If you’ve ever followed a cult band that managed to stay relatively obscure, you will appreciate the dilemma that the American Music Club (AMC) faced with the release of Mercury, their 6th album. After establishing themselves as the darlings of the alt rock press with Everclear and a string of accomplished releases before it, AMC was poised to be the next big thing with a major label debut.
While they never stormed the pop charts or any chart for that matter beyond the then low buck alternative and college ones, AMC turned out one of their better if not darkest albums. Just when they had the opportunity to cash in on their indie street cred, they stayed true to their creative vision (at the cost of being on American Bandstand or even MTV!). There was even an elusive VHS tape release featuring interviews with the band and facts about the making of the album (now easily accessible on YouTube).
Mitchel Froom, who was at the time an up and coming artist/producer had worked with people like Peter Case and Elvis Costello brought a quirky eclectic flavor to the already off beat sensibility embodied in the band’s lead vocalist Mark Eitzel.

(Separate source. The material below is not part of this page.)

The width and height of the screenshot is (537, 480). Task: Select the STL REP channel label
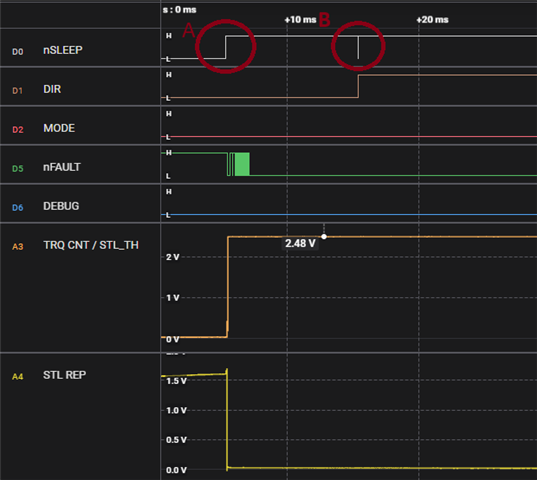64,375
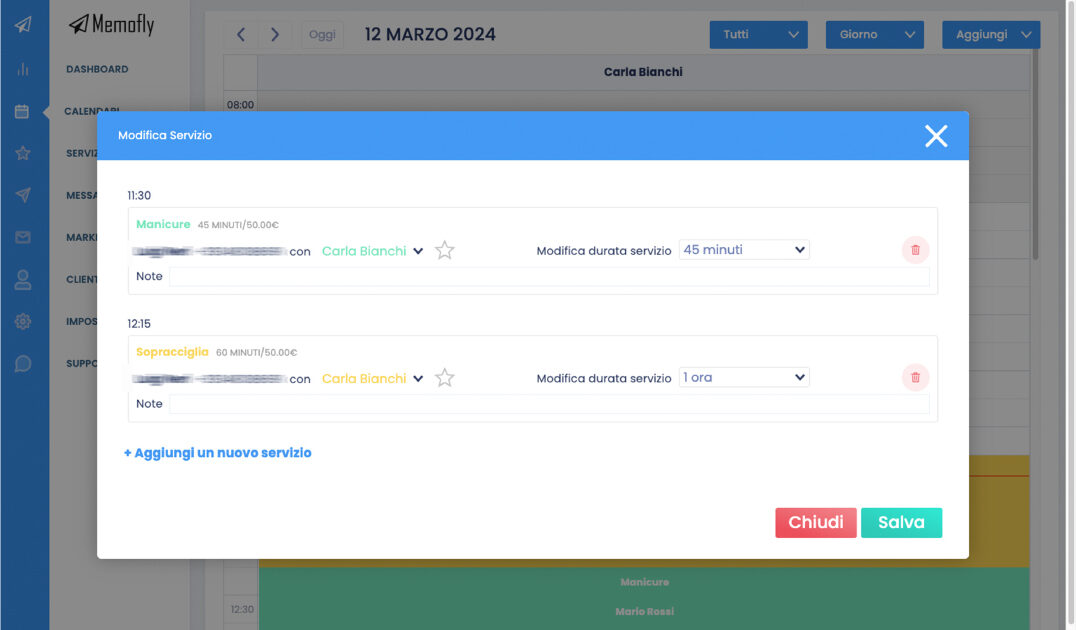Open the 1 ora duration dropdown

point(743,377)
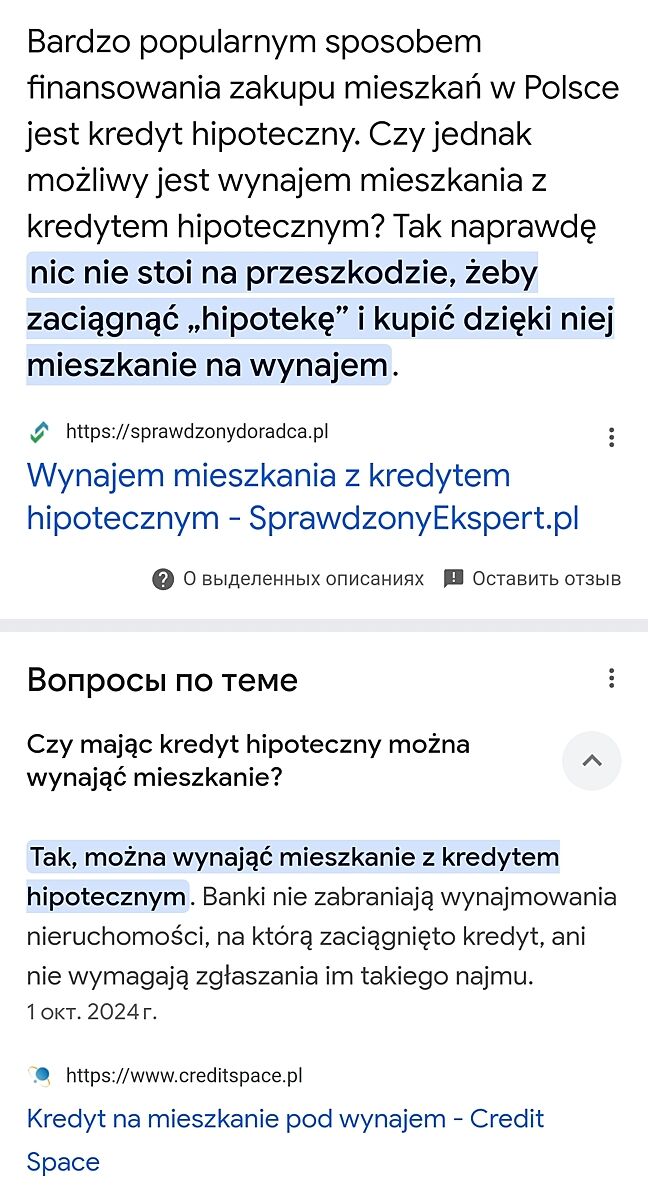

The result was a dark, gloomy and oftentimes funny collection of songs that in the end could be described as beautiful sadness. That theme was a common one for AMC and Mercury pushes the concept forward with almost suicide inducing tracks like “Gratitude Walks” and the hauntingly confessional and personal favorite “I’ve Been a Mess”.
Of course with AMC it’s not always about sadness. Sly humor was just as big a component with songs like ” Johnny Mathis’ Feet”. The song was one of the few tracks to have a proper music video. The element of camp and irony made that the most enduring song on Mercury. Even Johnny Mathis himself is said to have approved (unsubstantiated).
When Mercury was not being funny (as it is throughout oddly enough), it did have the veneer of being upbeat on occasion. Although one of the albums most upbeat radio friendly songs “Over and Done” moves along with bells as percussion, it still casts a element of gloom. Tempered gloom after all is a big part of AMC.
The arrangement of simple drum, keyboard and acoustic guitars that the band is known for is at it’s best here – placing emphasis as always on the lyrics. New electronic elements are introduced (rather abruptly) on tracks like “Hopes and Dreams” which happens to be about 2 and a half minutes of electronic tones and pulses.
The displaced sounds only heighten the eccentric reputation of Mercury (while arguably not adding much artistically). It would lead to more electronics in AMC’s work, but in a more subtle form of keyboard elements.